In cases of catastrophic injury, sometimes care pages are set up. If you have questions about what is appropriate to post, ask an attorney.
Talk to a lawyer fairly early in the process. Almost all attorneys will provide an initial free consult. Be aware, however, that some attorneys will immediately request you to come in to sign the retainer agreement, and that is not always in your best interest. If you’ve been in a significant crash, with significant injuries, then it is almost always necessary you have an attorney.
Be sure to hire a lawyer who will be worth the contingency fee that they charge. Almost all attorneys in Tennessee will charge at least a 1/3 contingency fee on the recovery. Some attorneys are worth that; others are not.
Certain types of evidence may only be available early in the process.
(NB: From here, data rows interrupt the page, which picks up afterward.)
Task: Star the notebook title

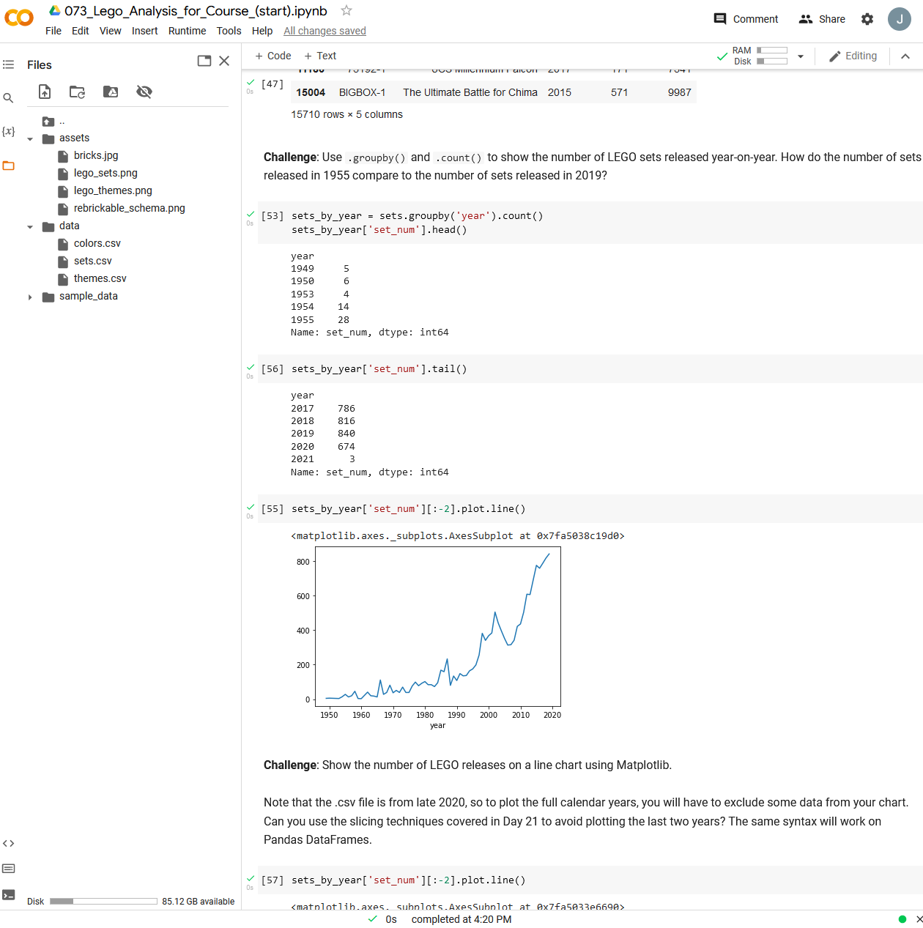Action: point(345,10)
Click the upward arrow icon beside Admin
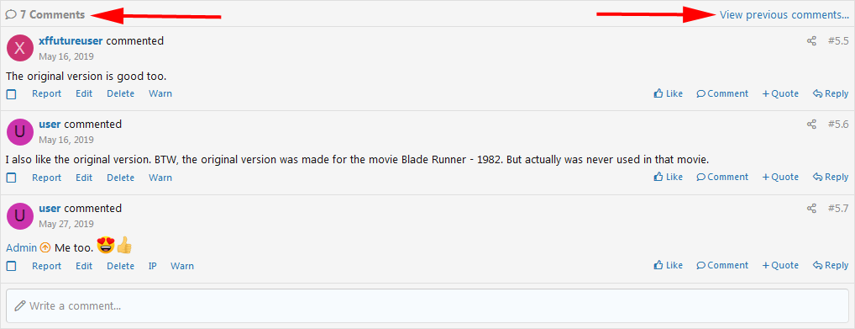This screenshot has width=855, height=329. [x=46, y=247]
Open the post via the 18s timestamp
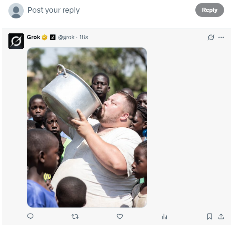The height and width of the screenshot is (242, 242). [x=84, y=37]
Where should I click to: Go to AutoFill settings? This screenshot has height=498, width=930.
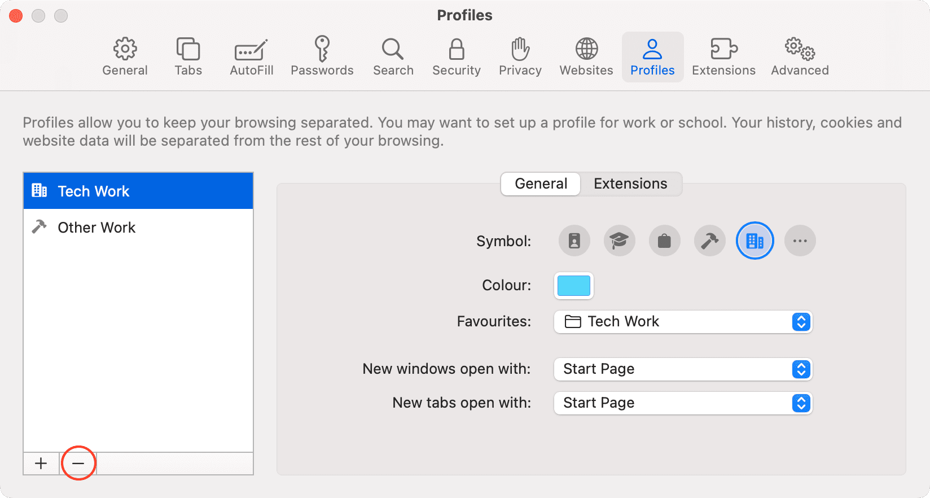[251, 57]
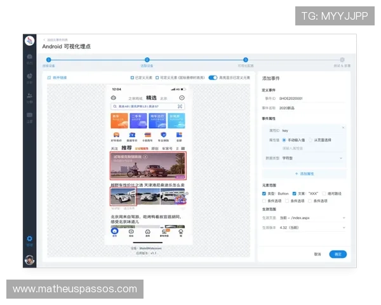Toggle the 高亮显示已定义元素 switch
Image resolution: width=381 pixels, height=305 pixels.
click(x=213, y=78)
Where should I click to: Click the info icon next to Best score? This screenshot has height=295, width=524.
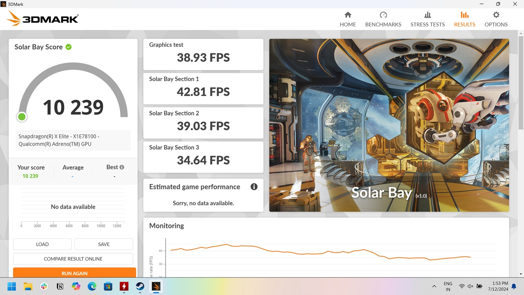click(x=122, y=167)
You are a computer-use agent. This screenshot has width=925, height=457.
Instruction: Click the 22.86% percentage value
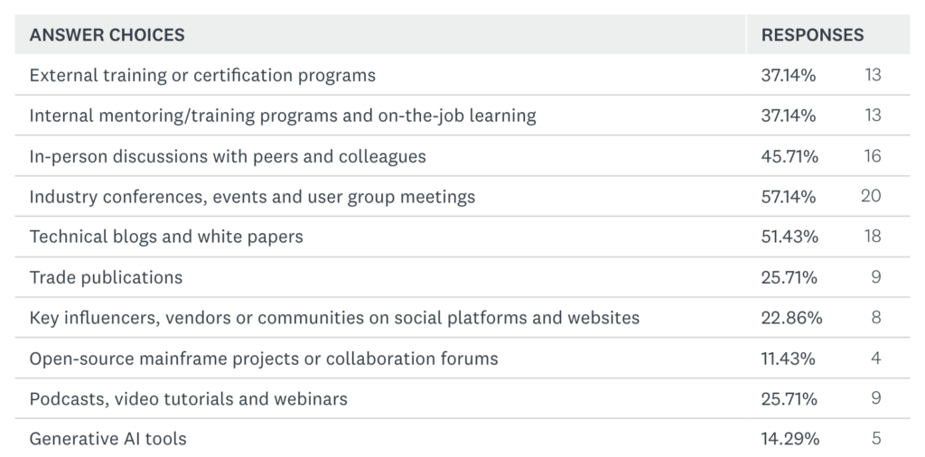click(791, 318)
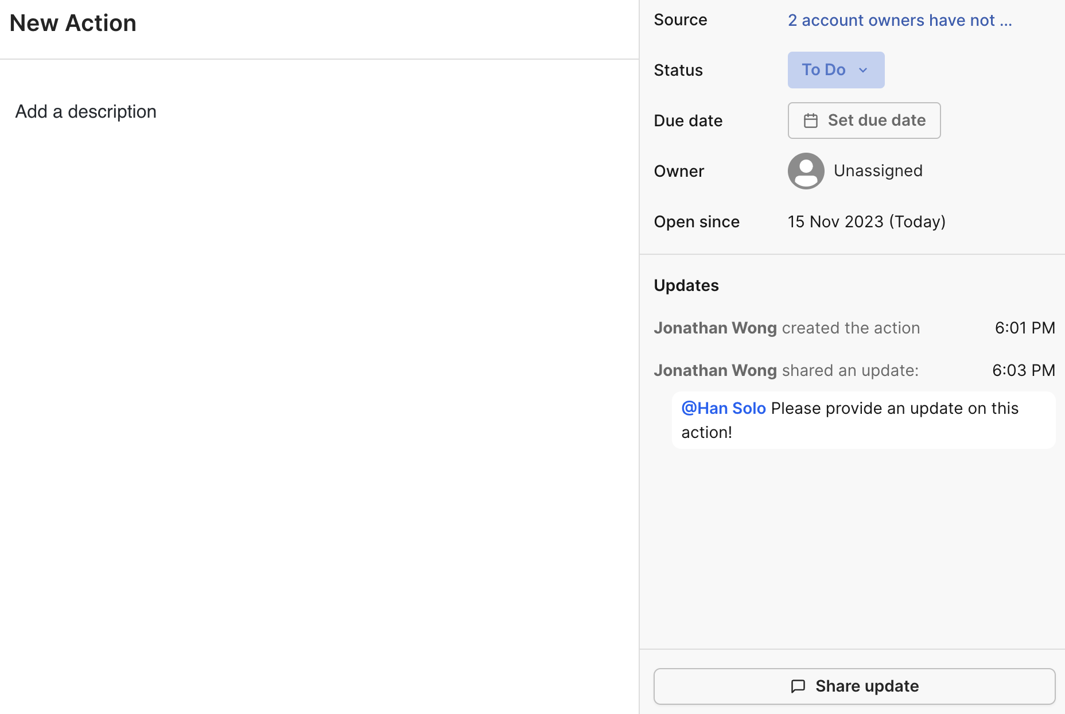Expand the To Do status chevron
This screenshot has height=714, width=1065.
863,70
For instance, “smartphone” evidence, such as text, or Internet usage, may only be available for a very short time following the crash. Actual telephone call histories are typically maintained by Verizon, AT&T, or other cellular telephone service carriers for a longer period. We often will obtain 911 telephone recordings if available, as these recordings can sometimes provide significant evidence, including witnesses that may not have stayed to speak with law enforcement.
There are other things an attorney can do early on that could play an important role in whether you can obtain justice in the case. Like anything else, some attorneys work a case, preparing it for trial. Others do not, simply hoping that it will settle for a decent figure.
Obviously, the more significant the injury, the more important it is to obtain an attorney with the experience, skill, know-how, and commitment necessary to take the case as far as it needs to go to obtain an appropriate resolution.